By EDWARD JACKSON, M.D.,
Denver, Colo.

We study disease that life and health may be preserved. Medicine began with men already stricken by wound or poison or infection, and the things looked to for their direct relief. It has advanced to warning them of impending danger, whether from pestilence or tainted food or brittle arteries. The line of continued advance is toward development of the greatest possibilities of life and health by knowledge applied to the whole scheme of living. Hygiene understood, taught, practiced, made dominant in the public schools is the next step in this progress.

School hygiene must include attention to actual disease within the schools and provision for its treatment; the immediate suppression of epidemics; the recognition of all physical defects among the pupils, with steps to help secure their correction as far as possible; maintenance of the best sanitary conditions throughout the whole school environment of the child; the training by verbal instruction, exercises and habitual practice of general and individual hygiene; and the inspiring in every scholar the same reverence for health that we seek to instill with regard to patriotism or moral obligation.

Without claiming that this work of fundamental and universal importance is to be done wholly by the medical profession, it is obvious that it must at many points be guided by and founded upon that mass of knowledge which has been and is being laboriously accumulated by the medical profession; and much of which is available from no other source.

* Read before the American Academy of Medicine at Atlantic City, N. J., June 6, 1904, as part of a report on Hygiene in the Public Schools, and published here courtesy of the Bulletin of the Academy.

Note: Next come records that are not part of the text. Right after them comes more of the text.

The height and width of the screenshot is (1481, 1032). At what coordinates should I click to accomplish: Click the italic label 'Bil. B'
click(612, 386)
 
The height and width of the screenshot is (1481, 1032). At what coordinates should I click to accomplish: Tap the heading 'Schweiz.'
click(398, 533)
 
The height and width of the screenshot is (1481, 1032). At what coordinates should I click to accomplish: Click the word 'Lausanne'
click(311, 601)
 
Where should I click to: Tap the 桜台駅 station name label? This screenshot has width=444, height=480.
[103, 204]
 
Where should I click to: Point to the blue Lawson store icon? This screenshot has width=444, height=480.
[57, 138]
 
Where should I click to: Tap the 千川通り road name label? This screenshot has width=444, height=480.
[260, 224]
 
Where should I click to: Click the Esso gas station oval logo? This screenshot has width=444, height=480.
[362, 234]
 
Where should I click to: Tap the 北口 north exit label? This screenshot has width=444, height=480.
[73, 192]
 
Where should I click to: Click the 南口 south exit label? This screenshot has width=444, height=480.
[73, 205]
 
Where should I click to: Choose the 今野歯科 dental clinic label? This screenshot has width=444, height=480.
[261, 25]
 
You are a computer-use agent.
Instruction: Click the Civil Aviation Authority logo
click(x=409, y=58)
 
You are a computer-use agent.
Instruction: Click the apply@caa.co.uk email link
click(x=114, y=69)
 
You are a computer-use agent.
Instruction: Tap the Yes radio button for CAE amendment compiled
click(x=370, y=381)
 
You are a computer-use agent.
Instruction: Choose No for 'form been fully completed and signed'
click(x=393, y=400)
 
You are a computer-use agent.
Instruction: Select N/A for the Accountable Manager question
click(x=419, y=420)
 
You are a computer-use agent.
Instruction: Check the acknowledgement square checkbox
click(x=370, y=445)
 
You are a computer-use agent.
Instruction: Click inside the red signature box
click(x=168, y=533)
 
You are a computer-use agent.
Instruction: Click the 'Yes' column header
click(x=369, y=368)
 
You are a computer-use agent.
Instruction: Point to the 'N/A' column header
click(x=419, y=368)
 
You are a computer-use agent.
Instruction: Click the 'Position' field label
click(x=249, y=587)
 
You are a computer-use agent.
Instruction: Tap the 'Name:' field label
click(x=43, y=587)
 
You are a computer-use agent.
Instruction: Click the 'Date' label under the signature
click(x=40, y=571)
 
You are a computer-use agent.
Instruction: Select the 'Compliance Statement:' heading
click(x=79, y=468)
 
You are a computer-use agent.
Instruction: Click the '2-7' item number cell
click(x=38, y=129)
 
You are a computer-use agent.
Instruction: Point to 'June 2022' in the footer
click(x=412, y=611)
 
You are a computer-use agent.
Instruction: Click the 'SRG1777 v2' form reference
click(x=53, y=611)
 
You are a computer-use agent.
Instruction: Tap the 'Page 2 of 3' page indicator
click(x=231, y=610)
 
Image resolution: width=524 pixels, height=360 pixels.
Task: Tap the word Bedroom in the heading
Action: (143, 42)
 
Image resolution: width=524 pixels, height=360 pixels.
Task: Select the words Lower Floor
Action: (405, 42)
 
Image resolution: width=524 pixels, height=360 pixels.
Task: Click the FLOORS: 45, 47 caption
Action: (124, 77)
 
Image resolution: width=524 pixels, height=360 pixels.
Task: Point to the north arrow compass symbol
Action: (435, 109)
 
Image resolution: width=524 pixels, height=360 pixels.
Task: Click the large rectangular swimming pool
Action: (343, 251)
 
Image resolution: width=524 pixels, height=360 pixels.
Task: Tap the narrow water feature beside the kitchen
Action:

Medical inspection or medical supervision of schools is the chief agency through which our knowledge of vital processes and disease is to be applied. We say medical supervision for mere inspection ending in itself would be a farce. There must be both seeing and doing. Inspection takes value and significance only as it becomes the first step toward modifying what it discovers. But for efficiency the circuit from seeing to doing must be shortened as much as possible. So far as may be the eyes to see, the knowledge to appreciate and the judgment and authority to act should be vested in the same person, and in the immediate future this person will generally be the medical inspector. Generally but not always. Even at the present time the recognition of certain physical defects and the dealing with them is, in many places, left largely or wholly to the teacher; and in some cities the director or teacher of gymnastics is more likely to develop into the true school physician, than is the medical inspector strictly so-called, therefore, in the present report we desire to call attention to the work to be done, and the ideals to be aimed at without elaborating any detailed system of organization, or distributing the specific duties among the school officers to whom they might be assigned. It is this design that is responsible for this apparent confusion of school inspection and supervision, of using as synonyms medical inspector and school physician, when evidently these terms may be properly used to indicate district officers.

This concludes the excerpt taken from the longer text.